I also hate it because it’s used a bullshit justification for how Momota managed to give off a FLAWLESS Ouma impression that NOBODY ELSE found suspicious or off-kilter in any way?? What the actual fuck. Remember back in DR1 (admittedly I don’t think this fandom has ever played DR1) when Junko’s literal twin sister could barely disguise herself as Junko, nearly broke character several times and a ton of other characters noticed how weird she was in comparison to the Junko they knew from pop culture? You’re telling me this dude who only knew this other dude for a few weeks at MOST, could pull off a better impersonation than Mukuro Ikusaba, Junko’s twin who grew up with her their whole lives??? Sorry, no, that just doesn’t really make any sense. Again, breaks my suspension of disbelief. And it would’ve set-up the reveal much better if Momota broke character several times during the trial, and having the others notice how weird ‘Ouma’ is in comparison to before, or something. Lazy, lazy writing.
You might be right that people theorize Ouma as SHSL Analyst mostly to explain away these issues, which just bugs me because V3 fans really are garbage at accepting that sometimes things are just bad writing, clearly it’s all Kodaka’s INTENTIONAL master plan... sure, hun. Also irritates because oh my god that’s Junko’s niche, guys. Does every ‘clever’ character in this series need to have their smarts explained away with ANALYSIS SUPERPOWERS? Can Ouma just not be a trolling shitlord clown who happens to be very on the ball with investigating from the shadows? Stop trying to replace the best character with your shitty woobie pretty boys, Kodaka/Fandom. For my heart, please.
And yeah, I never understood why the group immediately forgave HaruMaki for literally trying to get everyone executed at the trial (although unlike most of this fandom I can understand and sympathize with where she was coming from with trying to kill Ouma/ending the game... bless her “stab first, ask no questions” self haha)... like that should be a huge deal, guys. I liked that element with Asahina in DR1, as well, even if it did get brushed aside quite quickly even by Togami/Fukawa, at least it was BROUGHT UP in some form... like, Shirogane didn’t even try to bring that fact up as another method to divide and stir tensions within the group for the killing game? REALLY? 

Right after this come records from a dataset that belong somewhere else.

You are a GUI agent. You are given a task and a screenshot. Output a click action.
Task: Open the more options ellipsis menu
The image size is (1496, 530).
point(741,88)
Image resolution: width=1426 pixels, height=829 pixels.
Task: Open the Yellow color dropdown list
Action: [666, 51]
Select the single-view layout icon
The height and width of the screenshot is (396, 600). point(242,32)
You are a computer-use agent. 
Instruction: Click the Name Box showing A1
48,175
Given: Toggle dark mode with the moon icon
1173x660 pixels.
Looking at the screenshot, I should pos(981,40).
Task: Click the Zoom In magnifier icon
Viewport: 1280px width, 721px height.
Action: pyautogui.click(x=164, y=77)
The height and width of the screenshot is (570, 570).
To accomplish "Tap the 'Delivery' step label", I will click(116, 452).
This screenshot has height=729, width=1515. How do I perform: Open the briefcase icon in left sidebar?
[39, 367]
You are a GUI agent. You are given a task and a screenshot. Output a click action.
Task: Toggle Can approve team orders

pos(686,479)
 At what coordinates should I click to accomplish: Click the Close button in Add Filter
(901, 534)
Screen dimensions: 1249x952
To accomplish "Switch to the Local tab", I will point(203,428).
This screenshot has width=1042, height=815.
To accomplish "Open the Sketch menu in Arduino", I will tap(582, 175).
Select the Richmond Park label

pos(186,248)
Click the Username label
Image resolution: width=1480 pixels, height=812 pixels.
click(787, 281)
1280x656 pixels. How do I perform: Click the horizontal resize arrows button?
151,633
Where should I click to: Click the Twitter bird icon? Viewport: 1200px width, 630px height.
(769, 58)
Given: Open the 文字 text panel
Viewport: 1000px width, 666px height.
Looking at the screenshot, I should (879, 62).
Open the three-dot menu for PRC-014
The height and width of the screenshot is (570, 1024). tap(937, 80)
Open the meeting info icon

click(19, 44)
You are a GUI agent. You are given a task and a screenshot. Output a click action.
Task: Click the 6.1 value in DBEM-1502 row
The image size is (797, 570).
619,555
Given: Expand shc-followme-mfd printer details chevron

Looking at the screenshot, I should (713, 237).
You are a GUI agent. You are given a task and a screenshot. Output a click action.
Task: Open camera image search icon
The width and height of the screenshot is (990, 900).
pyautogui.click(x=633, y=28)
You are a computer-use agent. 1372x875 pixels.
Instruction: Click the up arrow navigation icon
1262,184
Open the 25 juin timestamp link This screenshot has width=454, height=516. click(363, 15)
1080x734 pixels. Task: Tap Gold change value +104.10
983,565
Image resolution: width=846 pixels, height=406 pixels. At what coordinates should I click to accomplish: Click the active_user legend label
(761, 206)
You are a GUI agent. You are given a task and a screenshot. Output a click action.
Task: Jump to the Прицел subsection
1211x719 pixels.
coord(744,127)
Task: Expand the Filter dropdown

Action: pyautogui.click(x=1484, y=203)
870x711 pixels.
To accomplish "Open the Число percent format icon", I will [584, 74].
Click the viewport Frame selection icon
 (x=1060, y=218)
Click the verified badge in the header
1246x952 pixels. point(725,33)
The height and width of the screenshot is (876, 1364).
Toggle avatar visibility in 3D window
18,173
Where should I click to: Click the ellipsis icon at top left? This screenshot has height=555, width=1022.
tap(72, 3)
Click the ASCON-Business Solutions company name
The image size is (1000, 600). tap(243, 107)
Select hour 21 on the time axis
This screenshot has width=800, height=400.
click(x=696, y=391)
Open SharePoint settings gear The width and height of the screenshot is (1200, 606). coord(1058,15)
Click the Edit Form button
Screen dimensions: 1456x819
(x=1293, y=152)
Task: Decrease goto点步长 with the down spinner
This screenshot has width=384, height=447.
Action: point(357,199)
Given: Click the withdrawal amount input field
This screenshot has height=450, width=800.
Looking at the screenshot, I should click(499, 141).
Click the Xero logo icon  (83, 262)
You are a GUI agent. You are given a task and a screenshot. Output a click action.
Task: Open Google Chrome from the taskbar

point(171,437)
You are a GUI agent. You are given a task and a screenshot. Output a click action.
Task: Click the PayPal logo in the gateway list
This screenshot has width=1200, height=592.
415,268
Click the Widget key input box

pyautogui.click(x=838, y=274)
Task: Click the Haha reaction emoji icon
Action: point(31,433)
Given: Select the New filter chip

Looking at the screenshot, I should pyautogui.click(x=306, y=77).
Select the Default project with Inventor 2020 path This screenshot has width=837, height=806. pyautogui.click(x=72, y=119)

In general V3 desperately needed an editor, for sure though anon. So many parts of this game either: drag on WAY LONGER than necessary (Library scene, anyone? Every after-trial scene?) there are random plot points that are brought up only to never become relevant, the pacing is completely out-of-wack, and a lot of things just aren’t adequately justified, explored or foreshadowed. I get the impression this just happens once a series becomes unexpectedly popular/best-selling - the creator is then given a lot more free reign. Which is almost always a bad thing, haha.